Labor short on detail with a three page 'schools policy'

Labor has today announced a three-page press release “schools policy” that is short on detail and repeats their previous mistakes in education policy yet spends $37 billion that will drive the budget deficit higher.

Many of Labor’s so called ‘reforms’ in relation to teacher quality, increased focus on STEM, engaging with parents and providing record supports for students with disabilities are already being implemented by the Coalition.

Labor’s schools press release fails the basic lesson of the last decade – more money doesn’t automatically equal better student outcomes. Total state and federal spending on schools grew by more than 100 per cent in real terms between 1987/88 and 2011/12 yet Australia has gone backwards in absolute and relative terms, including in international literacy and numeracy rankings.

The Turnbull Government is putting in more money than ever before, but we are making sure that it is being used where it counts – in teacher quality, in a better curriculum, in parental engagement, in supporting principals to make local decisions about their local school.

Schools funding under the Commonwealth and under this Coalition government has always been needs based.

While Labor is talking about what they might do about improving school education, the Turnbull Government is already acting, including accepting 37 of the 38 recommendations of the Teacher Education Ministerial Advisory Group (TEMAG) to improve initial teacher education.
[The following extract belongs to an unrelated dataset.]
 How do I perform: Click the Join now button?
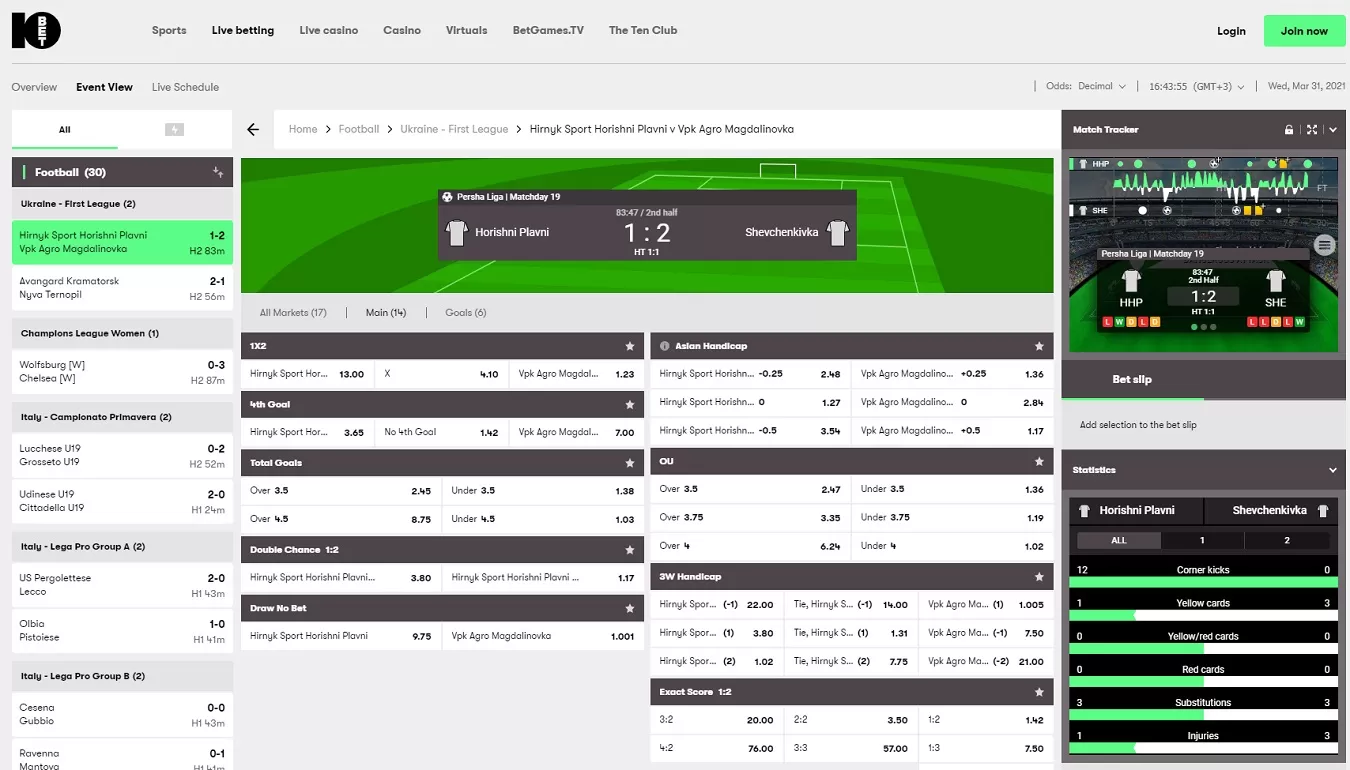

This includes the introduction of the mandatory national literacy and numeracy test from July of this year, which teaching students are required to pass before graduation to guarantee future teachers are in the top 30 per cent of the population for literacy and numeracy.

School funding has been increasing in real terms in Australia for the last decade and Commonwealth spending on schools has been increasing faster than that of the states.

Labor had never funded the final two years of Gonski and has today claimed their policy is fully funded. The reality is the money is still not there because Labor has a $48.4 billion budget black hole and continues to block the government’s budget repair measures.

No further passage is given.